His parents left Angola for the DRC years ago during the Angolan Civil War, and Paulo said that when they returned, they were seen differently. “People from Angola don’t really accept us the same,” he said. “They see us as people from (DRC).”
The Bakongo people speak Kikongo or Lingala, whereas most others in Angola speak Portuguese. “If they see my name and hear my accent, they won’t give me a job,” Paulo said.
When he got involved in social justice protests, he said the military came to his house and beat him, in part because he is Bakongo. His wife, who was pregnant, tried to protect him and fell down, resulting in a miscarriage. “My life started being in danger since that day,” said Paulo, 26.
He left the country in July 2021, arriving in Portland this May. A friend told him it was a place where immigrants might get help.
He slept his first night at the airport, where he overheard some people speaking Lingala. They brought him to the social services office, where he was told the same message: the city could help pay for housing – if he could find it.
Paulo said he often slept near the city’s Family Shelter, outside the library or on Congress Street. He used cardboard to cushion the ground and had a sheet to keep himself warm. During the day he visited a soup kitchen at a local church.
His roommate at the Saco motel, Kinalele, has a similar story: he fled Angola because of his political activism and came to Portland in April. Kinalele said he has slept outside since then.
“I’m limited with English and didn’t know how to start or what to do,” he said.
Nodo, who is also staying with the group in Saco, was traveling to Boston this week for his asylum case and was not available for an interview.
AN EMERGENCY STEP
Trevorrow and Pelletier raised enough money last week to put the four men up in a motel through Thursday. Then Trevorrow set up a GoFundMe for the Maine Africans Asylum Resource Center – nearly $3,000 has been raised so far – to continue to pay for their housing.
The center will use any excess money to help additional asylum seekers, she said.
City Manager Danielle West and Department of Health and Human Services Director Kristen Dow declined a request for an interview, when asked through Grondin, about the fundraising and if Trevorrow’s efforts as a city councilor would interfere with any work the city is already doing.
Portland has its own fundraising mechanism for asylum seekers in place – raising $85,000 since early April.
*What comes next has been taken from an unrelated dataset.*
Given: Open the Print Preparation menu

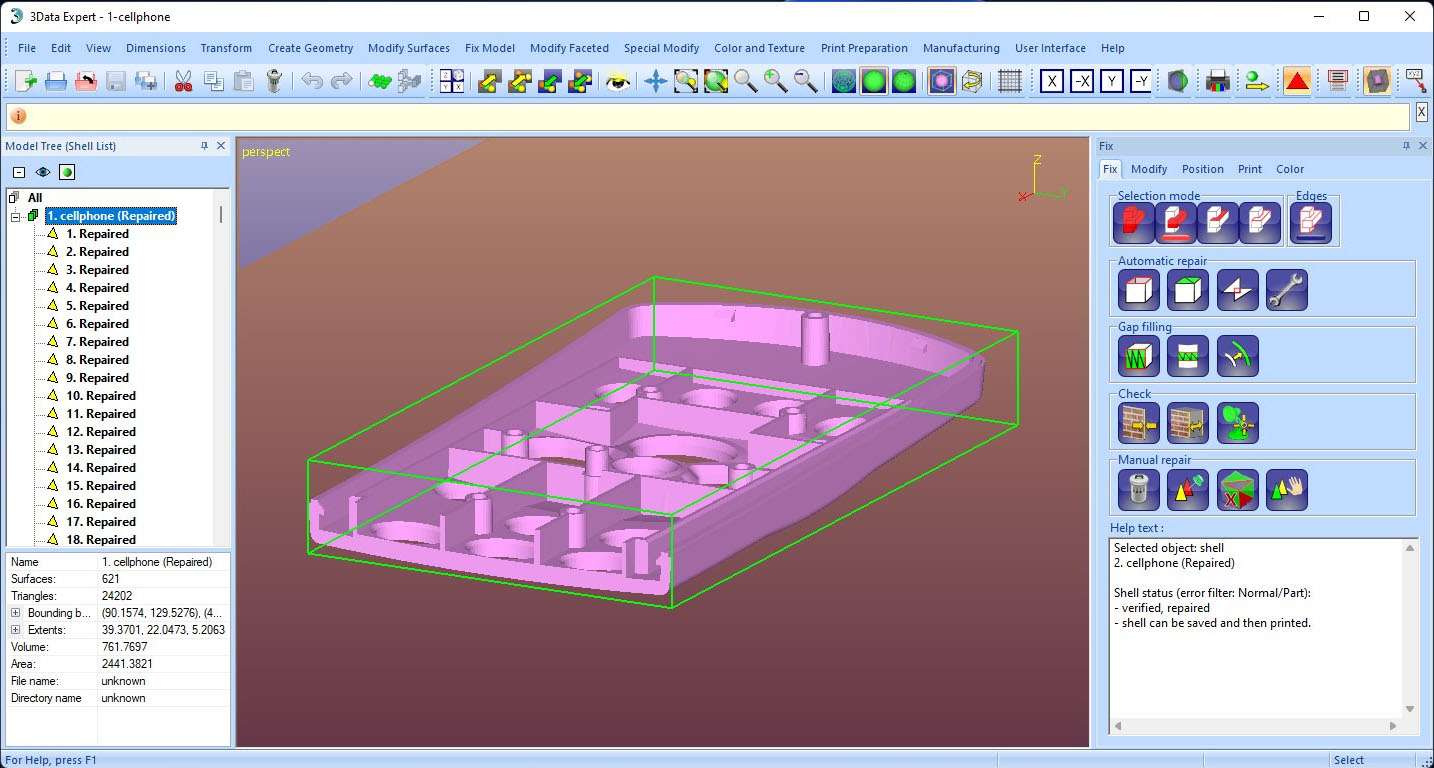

That money hasn’t been distributed yet, but is expected to help cover expenses at the Expo, Grondin said.
Trevorrow doesn’t see any issue with supporting efforts outside the city’s system.
“This group of four represents an ‘overflow’ demographic that cannot immediately be accommodated into the city’s or our community partners’ available beds,” Trevorrow said. “So the funding is going to support their emergency sheltering while they work to find GA-accepted, longer-term housing.”
MEETING THE MOMENT
In addition to being an activist and musician, Musalu was a builder and worked in construction in the DRC. He is eager to get his work permit and apply for asylum, though he said it was hard to think about the application while he was sleeping on the streets.
“There was no way I could organize myself,” Musalu said. “My head was not in that place. It was difficult sleeping outside.”
Paulo was an electrician in Angola and wants to continue that career once he gets a work permit. He hopes to find a house or apartment where he can cook and it will be less expensive to stay.
Trevorrow said she’s committed to keeping the group sheltered and she estimated the GoFundMe money could sustain at least another week or two of housing.
“This experience has highlighted for me that we are capable of stepping up and meeting crises moment-to-moment,” she said. “Just when we think we have reached our limit, we find that we can do more.”